[Try it] Every record must be retyped exactly as it reads.

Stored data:
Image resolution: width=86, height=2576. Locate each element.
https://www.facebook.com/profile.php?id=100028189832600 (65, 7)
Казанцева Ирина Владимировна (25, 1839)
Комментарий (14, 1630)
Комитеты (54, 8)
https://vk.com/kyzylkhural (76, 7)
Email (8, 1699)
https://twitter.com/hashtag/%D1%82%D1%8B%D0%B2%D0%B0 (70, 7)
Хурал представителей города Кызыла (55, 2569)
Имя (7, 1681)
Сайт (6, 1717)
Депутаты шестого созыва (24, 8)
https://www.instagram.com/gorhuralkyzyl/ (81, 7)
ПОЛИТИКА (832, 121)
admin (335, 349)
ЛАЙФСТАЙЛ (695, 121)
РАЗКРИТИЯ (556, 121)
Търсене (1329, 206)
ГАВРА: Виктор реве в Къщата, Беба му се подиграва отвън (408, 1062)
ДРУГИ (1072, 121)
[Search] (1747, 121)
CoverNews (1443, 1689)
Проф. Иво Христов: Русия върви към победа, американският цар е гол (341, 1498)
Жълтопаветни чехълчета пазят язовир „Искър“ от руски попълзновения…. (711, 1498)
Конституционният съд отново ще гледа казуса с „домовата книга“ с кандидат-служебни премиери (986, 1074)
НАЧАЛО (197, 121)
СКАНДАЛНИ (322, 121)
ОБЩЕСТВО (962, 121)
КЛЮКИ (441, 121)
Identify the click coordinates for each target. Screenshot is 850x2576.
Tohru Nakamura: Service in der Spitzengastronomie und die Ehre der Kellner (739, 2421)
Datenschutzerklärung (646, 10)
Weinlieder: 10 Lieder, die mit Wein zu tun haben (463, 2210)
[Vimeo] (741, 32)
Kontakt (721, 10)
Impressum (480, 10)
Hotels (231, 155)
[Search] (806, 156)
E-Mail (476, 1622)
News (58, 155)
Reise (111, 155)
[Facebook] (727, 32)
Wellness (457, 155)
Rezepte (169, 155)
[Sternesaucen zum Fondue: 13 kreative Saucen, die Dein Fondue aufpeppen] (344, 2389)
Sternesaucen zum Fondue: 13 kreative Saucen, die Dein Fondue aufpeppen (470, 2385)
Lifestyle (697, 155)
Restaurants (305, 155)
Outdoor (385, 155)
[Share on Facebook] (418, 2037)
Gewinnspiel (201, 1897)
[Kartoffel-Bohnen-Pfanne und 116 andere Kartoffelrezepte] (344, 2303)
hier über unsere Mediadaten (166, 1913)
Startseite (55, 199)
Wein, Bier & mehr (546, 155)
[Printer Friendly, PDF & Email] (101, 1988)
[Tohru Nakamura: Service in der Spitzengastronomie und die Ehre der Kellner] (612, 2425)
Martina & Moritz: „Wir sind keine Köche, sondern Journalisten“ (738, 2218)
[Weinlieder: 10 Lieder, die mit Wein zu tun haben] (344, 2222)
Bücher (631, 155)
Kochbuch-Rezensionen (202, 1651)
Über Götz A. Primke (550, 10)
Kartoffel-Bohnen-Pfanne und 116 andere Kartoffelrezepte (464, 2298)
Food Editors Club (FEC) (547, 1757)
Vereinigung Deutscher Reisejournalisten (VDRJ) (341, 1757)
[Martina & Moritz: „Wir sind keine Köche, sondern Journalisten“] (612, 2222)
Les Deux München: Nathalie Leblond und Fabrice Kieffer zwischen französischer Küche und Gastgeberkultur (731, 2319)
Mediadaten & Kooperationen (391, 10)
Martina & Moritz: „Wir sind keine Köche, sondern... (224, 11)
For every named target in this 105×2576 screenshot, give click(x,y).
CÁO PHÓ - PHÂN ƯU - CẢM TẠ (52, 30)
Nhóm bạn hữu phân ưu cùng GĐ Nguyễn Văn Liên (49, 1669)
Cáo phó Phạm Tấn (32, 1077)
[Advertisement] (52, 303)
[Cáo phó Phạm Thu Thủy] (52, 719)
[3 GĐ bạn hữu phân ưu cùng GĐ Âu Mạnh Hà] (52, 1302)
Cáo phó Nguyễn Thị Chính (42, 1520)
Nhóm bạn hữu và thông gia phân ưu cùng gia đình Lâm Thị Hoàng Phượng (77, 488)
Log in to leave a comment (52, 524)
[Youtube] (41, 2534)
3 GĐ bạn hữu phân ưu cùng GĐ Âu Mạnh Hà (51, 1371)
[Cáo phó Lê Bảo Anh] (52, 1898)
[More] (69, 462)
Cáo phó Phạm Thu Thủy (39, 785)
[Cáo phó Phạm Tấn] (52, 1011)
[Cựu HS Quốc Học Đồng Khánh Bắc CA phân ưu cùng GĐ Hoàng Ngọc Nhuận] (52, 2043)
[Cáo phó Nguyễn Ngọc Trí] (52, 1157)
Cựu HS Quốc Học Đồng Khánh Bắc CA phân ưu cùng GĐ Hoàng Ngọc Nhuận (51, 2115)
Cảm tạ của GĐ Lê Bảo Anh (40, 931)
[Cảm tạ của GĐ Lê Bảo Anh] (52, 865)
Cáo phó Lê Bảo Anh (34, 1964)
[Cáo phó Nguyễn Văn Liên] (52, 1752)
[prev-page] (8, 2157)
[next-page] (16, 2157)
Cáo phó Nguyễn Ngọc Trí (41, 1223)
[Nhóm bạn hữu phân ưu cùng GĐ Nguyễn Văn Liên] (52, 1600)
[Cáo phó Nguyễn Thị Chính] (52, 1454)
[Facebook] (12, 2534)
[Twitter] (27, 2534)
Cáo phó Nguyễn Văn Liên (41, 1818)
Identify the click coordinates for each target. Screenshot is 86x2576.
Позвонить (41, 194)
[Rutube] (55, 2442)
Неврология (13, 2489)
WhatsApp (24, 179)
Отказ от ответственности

[Output of the task]
Image resolution: width=86, height=2576. Locate each element.
https://www.facebook.com/profile.php?id=100028189832600 (65, 7)
Казанцева Ирина Владимировна (25, 1839)
Комментарий (14, 1630)
Комитеты (54, 8)
https://vk.com/kyzylkhural (76, 7)
Email (8, 1699)
https://twitter.com/hashtag/%D1%82%D1%8B%D0%B2%D0%B0 (70, 7)
Хурал представителей города Кызыла (55, 2569)
Имя (7, 1681)
Сайт (6, 1717)
Депутаты шестого созыва (24, 8)
https://www.instagram.com/gorhuralkyzyl/ (81, 7)
ПОЛИТИКА (832, 121)
admin (335, 349)
ЛАЙФСТАЙЛ (695, 121)
РАЗКРИТИЯ (556, 121)
Търсене (1329, 206)
ГАВРА: Виктор реве в Къщата, Беба му се подиграва отвън (408, 1062)
ДРУГИ (1072, 121)
[Search] (1747, 121)
CoverNews (1443, 1689)
Проф. Иво Христов: Русия върви към победа, американският цар е гол (341, 1498)
Жълтопаветни чехълчета пазят язовир „Искър“ от руски попълзновения…. (711, 1498)
Конституционният съд отново ще гледа казуса с „домовата книга“ с кандидат-служебни премиери (986, 1074)
НАЧАЛО (197, 121)
СКАНДАЛНИ (322, 121)
ОБЩЕСТВО (962, 121)
КЛЮКИ (441, 121)
Identify the click coordinates for each target. Screenshot is 850x2576.
Tohru Nakamura: Service in der Spitzengastronomie und die Ehre der Kellner (739, 2421)
Datenschutzerklärung (646, 10)
Weinlieder: 10 Lieder, die mit Wein zu tun haben (463, 2210)
[Vimeo] (741, 32)
Kontakt (721, 10)
Impressum (480, 10)
Hotels (231, 155)
[Search] (806, 156)
E-Mail (476, 1622)
News (58, 155)
Reise (111, 155)
[Facebook] (727, 32)
Wellness (457, 155)
Rezepte (169, 155)
[Sternesaucen zum Fondue: 13 kreative Saucen, die Dein Fondue aufpeppen] (344, 2389)
Sternesaucen zum Fondue: 13 kreative Saucen, die Dein Fondue aufpeppen (470, 2385)
Lifestyle (697, 155)
Restaurants (305, 155)
Outdoor (385, 155)
[Share on Facebook] (418, 2037)
Gewinnspiel (201, 1897)
[Kartoffel-Bohnen-Pfanne und 116 andere Kartoffelrezepte] (344, 2303)
hier über unsere Mediadaten (166, 1913)
Startseite (55, 199)
Wein, Bier & mehr (546, 155)
[Printer Friendly, PDF & Email] (101, 1988)
[Tohru Nakamura: Service in der Spitzengastronomie und die Ehre der Kellner] (612, 2425)
Martina & Moritz: „Wir sind keine Köche, sondern Journalisten“ (738, 2218)
[Weinlieder: 10 Lieder, die mit Wein zu tun haben] (344, 2222)
Bücher (631, 155)
Kochbuch-Rezensionen (202, 1651)
Über Götz A. Primke (550, 10)
Kartoffel-Bohnen-Pfanne und 116 andere Kartoffelrezepte (464, 2298)
Food Editors Club (FEC) (547, 1757)
Vereinigung Deutscher Reisejournalisten (VDRJ) (341, 1757)
[Martina & Moritz: „Wir sind keine Köche, sondern Journalisten“] (612, 2222)
Les Deux München: Nathalie Leblond und Fabrice Kieffer zwischen französischer Küche und Gastgeberkultur (731, 2319)
Mediadaten & Kooperationen (391, 10)
Martina & Moritz: „Wir sind keine Köche, sondern... (224, 11)
For every named target in this 105×2576 screenshot, give click(x,y).
CÁO PHÓ - PHÂN ƯU - CẢM TẠ (52, 30)
Nhóm bạn hữu phân ưu cùng GĐ Nguyễn Văn Liên (49, 1669)
Cáo phó Phạm Tấn (32, 1077)
[Advertisement] (52, 303)
[Cáo phó Phạm Thu Thủy] (52, 719)
[3 GĐ bạn hữu phân ưu cùng GĐ Âu Mạnh Hà] (52, 1302)
Cáo phó Nguyễn Thị Chính (42, 1520)
Nhóm bạn hữu và thông gia phân ưu cùng gia đình Lâm Thị Hoàng Phượng (77, 488)
Log in to leave a comment (52, 524)
[Youtube] (41, 2534)
3 GĐ bạn hữu phân ưu cùng GĐ Âu Mạnh Hà (51, 1371)
[Cáo phó Lê Bảo Anh] (52, 1898)
[More] (69, 462)
Cáo phó Phạm Thu Thủy (39, 785)
[Cáo phó Phạm Tấn] (52, 1011)
[Cựu HS Quốc Học Đồng Khánh Bắc CA phân ưu cùng GĐ Hoàng Ngọc Nhuận] (52, 2043)
[Cáo phó Nguyễn Ngọc Trí] (52, 1157)
Cựu HS Quốc Học Đồng Khánh Bắc CA phân ưu cùng GĐ Hoàng Ngọc Nhuận (51, 2115)
Cảm tạ của GĐ Lê Bảo Anh (40, 931)
[Cảm tạ của GĐ Lê Bảo Anh] (52, 865)
Cáo phó Lê Bảo Anh (34, 1964)
[Cáo phó Nguyễn Văn Liên] (52, 1752)
[prev-page] (8, 2157)
[next-page] (16, 2157)
Cáo phó Nguyễn Ngọc Trí (41, 1223)
[Nhóm bạn hữu phân ưu cùng GĐ Nguyễn Văn Liên] (52, 1600)
[Cáo phó Nguyễn Thị Chính] (52, 1454)
[Facebook] (12, 2534)
[Twitter] (27, 2534)
Cáo phó Nguyễn Văn Liên (41, 1818)
Identify the click coordinates for each target. Screenshot is 86x2576.
Позвонить (41, 194)
[Rutube] (55, 2442)
Неврология (13, 2489)
WhatsApp (24, 179)
Отказ от ответственности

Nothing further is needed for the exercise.